Неделю назад мы с моим другом Эшберном путешествовали в coupée [91] по церковным землям коммуны Субиако. Наш экипаж ехал вдоль берега быстрой Аньо; нависающие над долиной горы, тенистые деревья, отдаленный монастырь и живописная церквушка на холме – все вместе составляло пейзаж, пробудивший в моем друге пыл художника, так что он остановил coupée (хоть возница и твердил, что этак мы не попадем в гостиницу дотемна, а ночью тут дорога опасная), извлек папку для бумаг и начал делать наброски. Он рисовал – а я продолжал спор, начатый чуть ранее. Я жаловался на монотонность и скуку жизни. Эшберн же отвечал, что наше существование даже слишком разнообразно, полно трагических превратностей и самых невероятных приключений.
– Пусть небо, земля и вода и кажутся однообразными взгляду черни, – говорил художник, – человек одаренный и зоркий подмечает в них тысячи цветов и оттенков: то они облекаются пурпуром, то облачаются в траур, то блистают живым золотом, то погружаются в тихую, невзрачную серость – так и жизнь смертного многообразна и переменчива. Среди нас не найдется ни единого живого существа, неспособного поведать о задушевных радостях и разрывающих сердце печалях – повесть, которая, будь он поэтом, не уступала бы творениям Шекспира или Гете. Самая простенькая, побитая непогодой деревенская избушка может стать натурой для шедевра – так же и жизнь самого неотесанного крестьянина, на вид скудная и полная утомительной рутины, может содержать в себе драму со всеми ее актами.
– Романтические бредни, не более, – отвечал я. – Давай проверим! К примеру, вон та женщина, что горной тропою спускается к реке…
– Что за зрелище! – воскликнул Эшберн. – Вот бы она осталась здесь хоть на четверть часа!.. Она пришла искупать ребенка: подходит к воде – запрокинутая голова – темные волосы – живописный наряд – пухлый мальчишка, что сидит у нее на плечах – дикая и величественная природа вокруг…
– И романтическая повесть, которой ты от нее ждешь.
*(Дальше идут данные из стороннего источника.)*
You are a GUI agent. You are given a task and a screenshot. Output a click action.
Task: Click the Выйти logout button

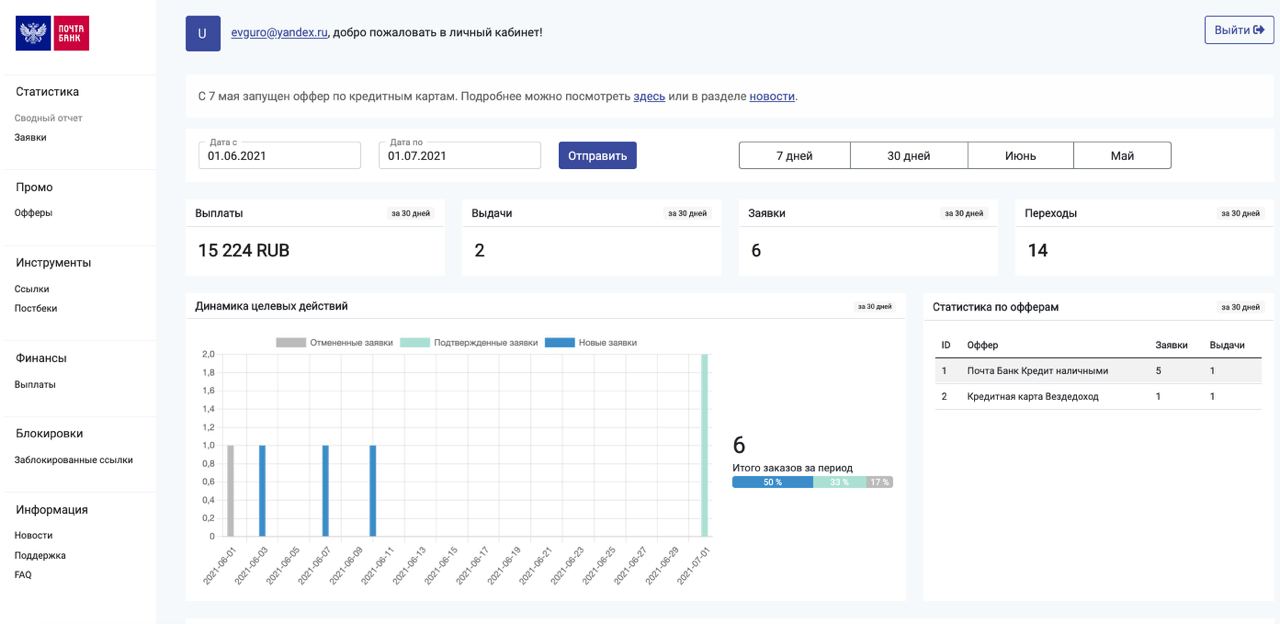click(1238, 30)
– Готов поставить луидор на то, что судьба у нее не из обыкновенных. Взгляни, она ступает как богиня! Походка, осанка – все полно величия!
Я рассмеялся над его восторгами – и принял пари. Мы поспешили к прекрасной крестьянке; так состоялось наше знакомство с Фанни Шомон. Пока мы беседовали с ней, разразилась гроза – частое явление в этих местах, – и она сердечно пригласила нас переждать непогоду в своей хижине.